Answer: 37.1 grams of aluminum hydroxide can be produced from the given amounts of aluminum oxide and water
Step-by-step explanation:
The balanced chemical equation for the synthesis of aluminum hydroxide from aluminum oxide and water is:
Al2O3 + 3H2O -> 2Al(OH)3
From the equation, we can see that 1 mole of Al2O3 reacts with 3 moles of H2O to produce 2 moles of Al(OH)3.

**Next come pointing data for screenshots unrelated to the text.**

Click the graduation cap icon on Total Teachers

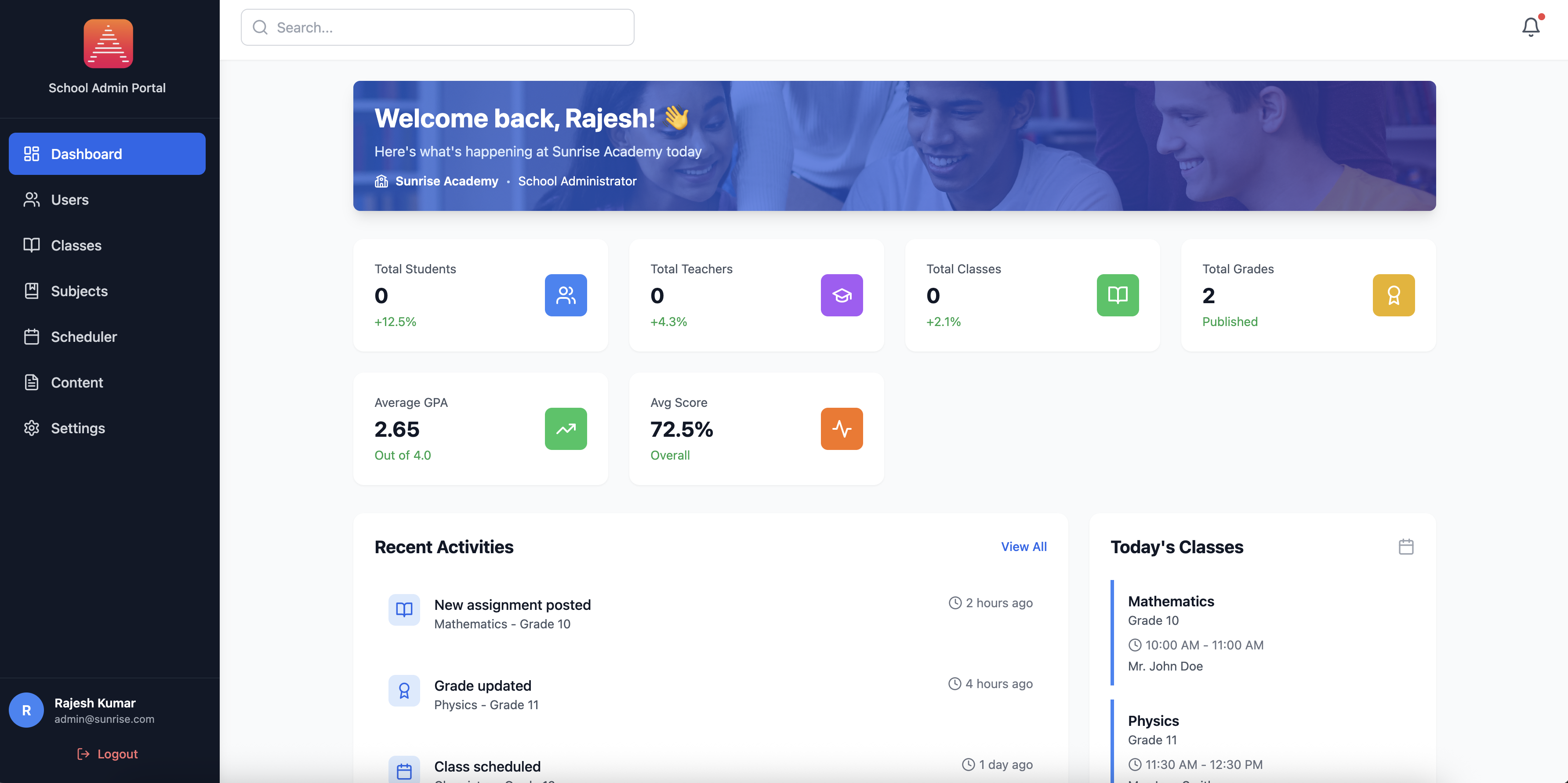click(842, 295)
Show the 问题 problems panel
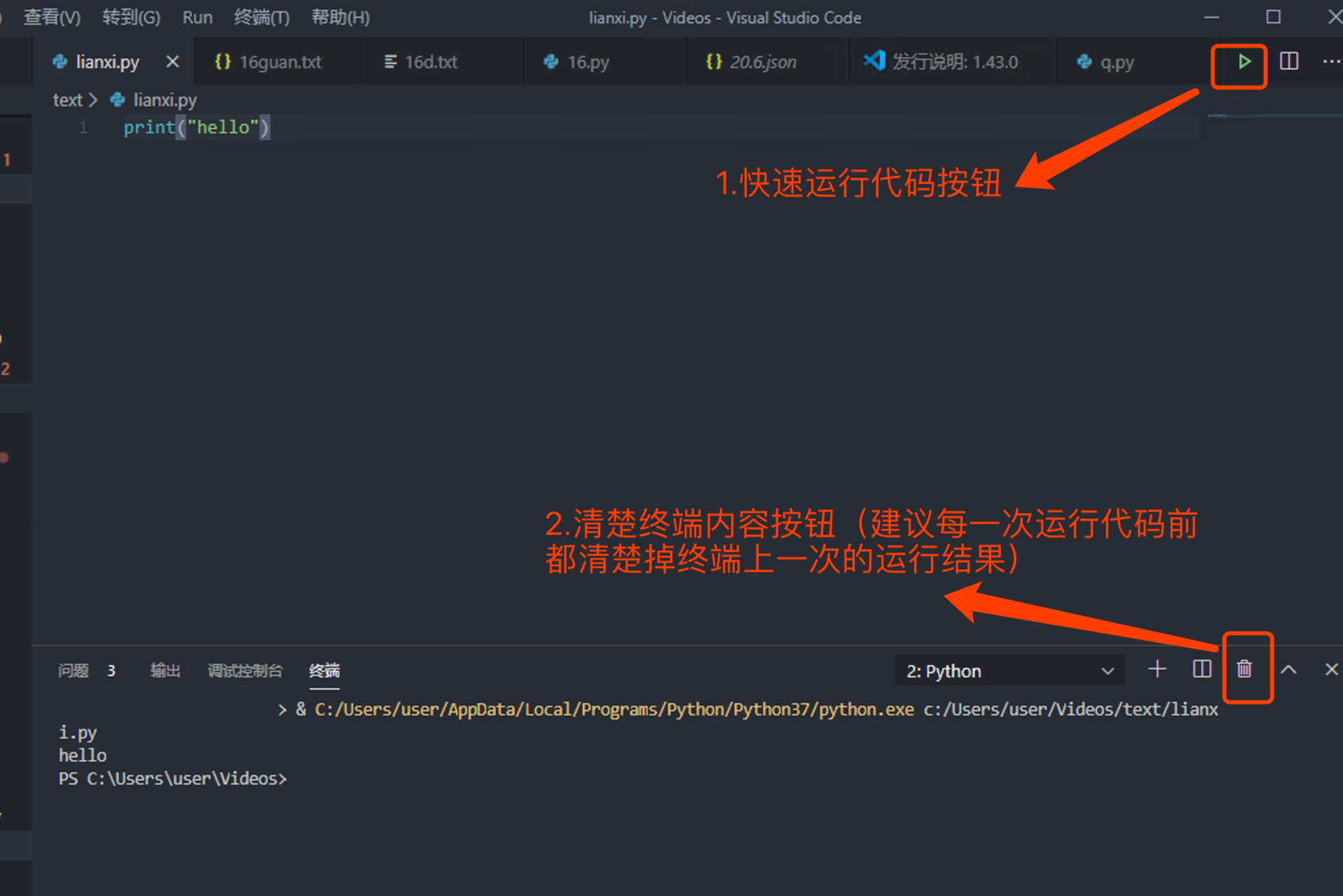1343x896 pixels. (x=73, y=671)
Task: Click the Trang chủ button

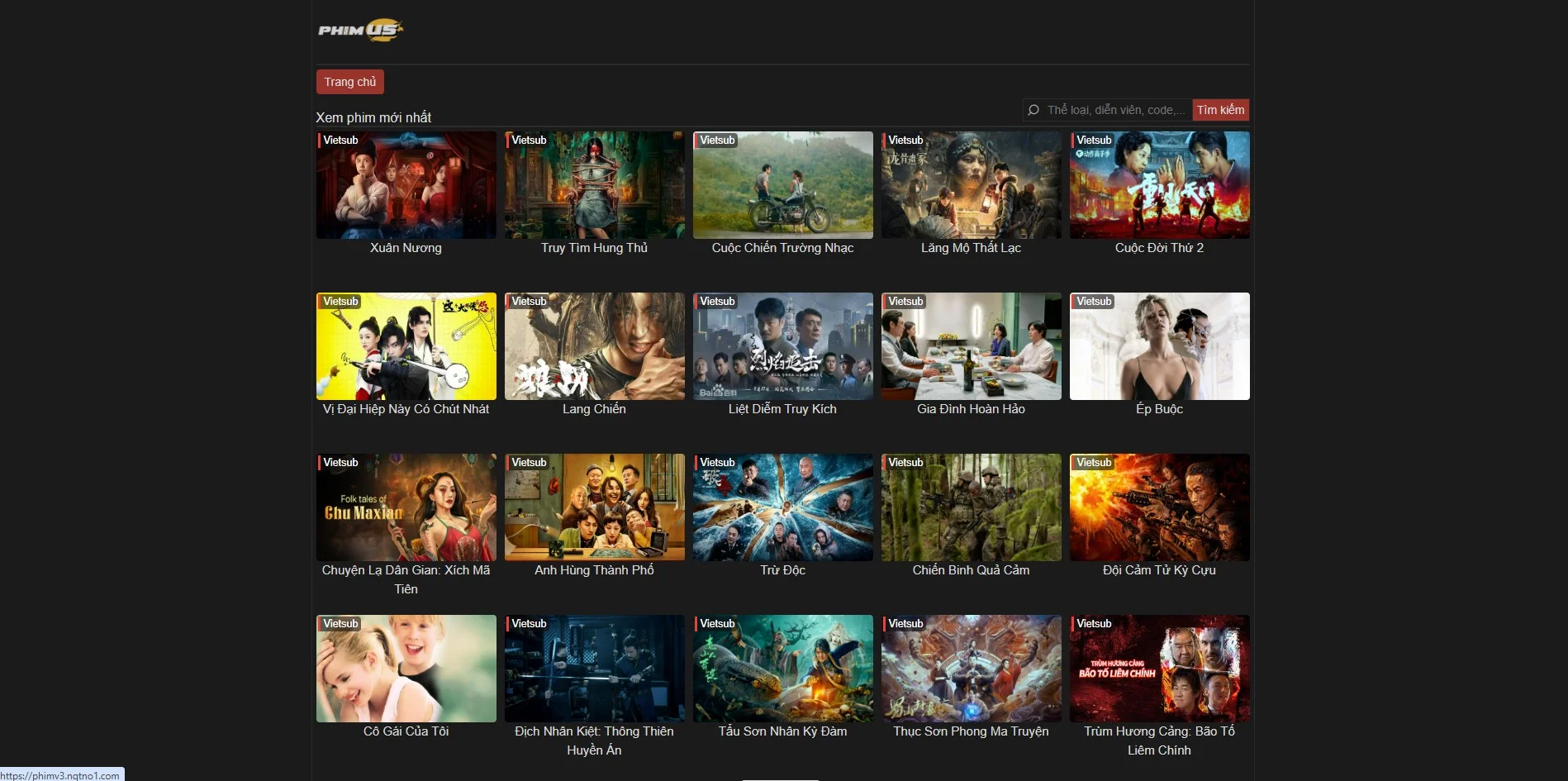Action: pos(349,81)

We need to first calculate the number of moles of Al2O3 and H2O we have:
Number of moles of Al2O3 = mass / molar mass = 24.3 g / 101.96 g/mol = 0.238 moles
Number of moles of H2O = mass / molar mass = 82.1 g / 18.02 g/mol = 4.56 moles
From the balanced equation, we know that 1 mole of Al2O3 produces 2 moles of Al(OH)3. So, the number of moles of Al(OH)3 produced will be:
Number of moles of Al(OH)3 = (0.238 mol Al2O3) x (2 mol Al(OH)3 / 1 mol Al2O3) = 0.476 mol Al(OH)3
Finally, we can calculate the mass of Al(OH)3 produced:
Mass of Al(OH)3 = number of moles x molar mass = 0.476 mol x 78.0 g/mol = 37.1 g
Therefore, 37.1 grams of aluminum hydroxide can be produced from the given amounts of aluminum oxide and water.